Supplementary Figure 1 Fraction of absolutely expressed genes in each cell population.

A detection P value cutoff of ≤0.05 was applied for calling absolutely expressed genes. 26k NBCI RefSeq genes were included in the analysis. See the Online Methods for a description of the algorithm used for calling absolutely expressed genes.

Supplementary Figure 2 Expression profiles of selected genes encoding chemokines, cytokines and their receptors in ex vivo B cell and ASC populations.

Three groups of genes are highlighted here: (a) Sphingosine-1-phosphate receptor, (b) chemokines and chemokine receptors and (c) cytokine receptors. Normalized FPKM values of genes are shown.

Supplementary Figure 3 Patterns of gene expression change during the cell-division process.

This figure is the same as Fig. 6f in the main text, except that gene expression values are shown instead of expression fold changes. The k-means clustering algorithm was used to classify the genes, which had ≥2.5-fold changes at the division stage (2,095 genes), into nine clusters based on stepwise expression changes from Div 0 to Div 7. These nine clusters were then further grouped into six distinct patterns. Numbers shown in upper corners of the figures indicate the number of genes included in each cluster.

Supplementary Figure 4 Chromatin changes during B cell differentiation.

▸ **Data shown**:
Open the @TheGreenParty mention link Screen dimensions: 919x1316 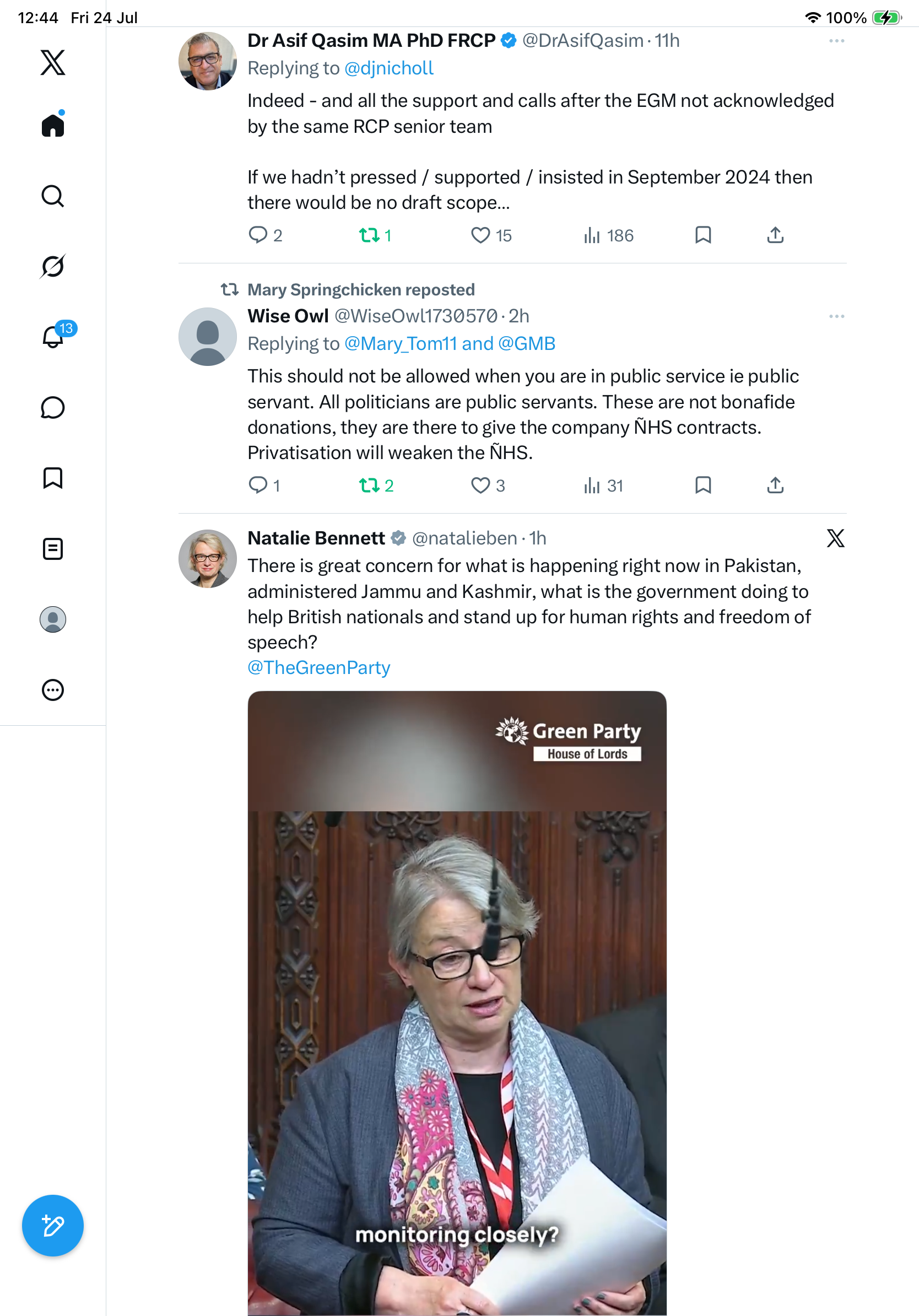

▸ **Problems and tasks**:
A – Sum up the figure legends in two sentences, drawing only on what they state, without using the listing.
B – In the figure legends, what detection P value cutoff was used for calling absolutely expressed genes?
C – Please extend the figure legends past their final line.

▸ **Answers for the exercise**:
A – The figure legends describe supplementary figures on the fraction of absolutely expressed genes in each cell population, the expression of genes for chemokines, cytokines and their receptors in ex vivo B cell and ASC populations, and patterns of gene expression change during cell division. For the division patterns, k-means clustering sorted 2,095 genes with ≥2.5-fold changes into nine clusters, which were then grouped into six distinct patterns.

B – A cutoff of ≤0.05.

C –
(a) Correlation of gene expression changes and the prevalence of H3K4me3 and H3K4me1 in the A20 (GC-like B lymphoma) and MPC-11 (plasmacytoma) cell lines. The top 500 genes most differentially expressed between A20 and MPC11 were included in the analysis. Values of Pearson correlation coefficients calculated with these genes are shown at the top left corner of each graph. The red diagonal lines indicate the slope of linear regression of histone mark changes on gene expression changes. (b) Correlation of the H3K4me3 and H3K4me1 data from the A20 and MPC-11 cell lines with gene expression changes between their primary cell counterparts, GC B cells and BMPCs, respectively. Here the top 500 most differentially expressed genes between GC B cells and BMPCs were included in the graphs. (c) Barcode plot showing that super-enhancer–associated genes (756 genes) tend to be upregulated in FoBs relative to BMPCs. The horizontal axis shows TREAT t-statistics for all genes comparing FoBs to BMPCs, and the vertical bars show the ranks of the super-enhancer genes. The worm shows enrichment of super-enhancer genes relative to random ordering. Roast P values are shown here and for d. (d) Barcode plot showing that super-enhancer–associated genes tend to be upregulated in GC B cells relative to BMPCs.

Supplementary Figure 5 Expression profiles of genes encoding transcription factors and chromatin-associated proteins that are specifically expressed in B cells.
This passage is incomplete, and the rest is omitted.